With Raid on Lawyers, Tanzania Takes Anti-Gay Fight Beyond Its Borders

With Raid on Lawyers, Tanzania Takes Anti-Gay Fight Beyond Its Borders
A flag of the South African LGBT community sits next to a portrait of former South African President Nelson Mandela and other mementos, Johannesburg, South Africa, Dec. 7, 2013 (AP photo by Tsvangirayi Mukwazhi).

The human rights lawyers went to Tanzania to combat an anti-gay crackdown, and instead got caught up in it themselves.

Last month, Sibongile Ndashe, executive director of the South Africa-based Initiative for Strategic Litigation in Africa, or ISLA, traveled with two colleagues to a meeting held in Dar es Salaam, Tanzania’s largest city.
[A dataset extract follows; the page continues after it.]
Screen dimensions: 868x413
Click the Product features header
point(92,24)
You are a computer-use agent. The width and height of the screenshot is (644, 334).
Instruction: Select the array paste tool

They had been invited by Community Health and Education Services Advocacy, a Tanzanian organization that advocates on behalf of sex workers, to explore legal responses to a ban on drop-in centers offering HIV/AIDS services—a move seen as part of a broader government assault on the rights of LGBT people.

On Oct. 17, police raided the hotel where the workshop was taking place, arresting Ndashe, her ISLA colleagues and 10 other people for allegedly “promoting homosexuality.” While Tanzania criminalizes same-sex sexual acts, there is no law in place that could reasonably be applied to LGBT activism or “promotion.”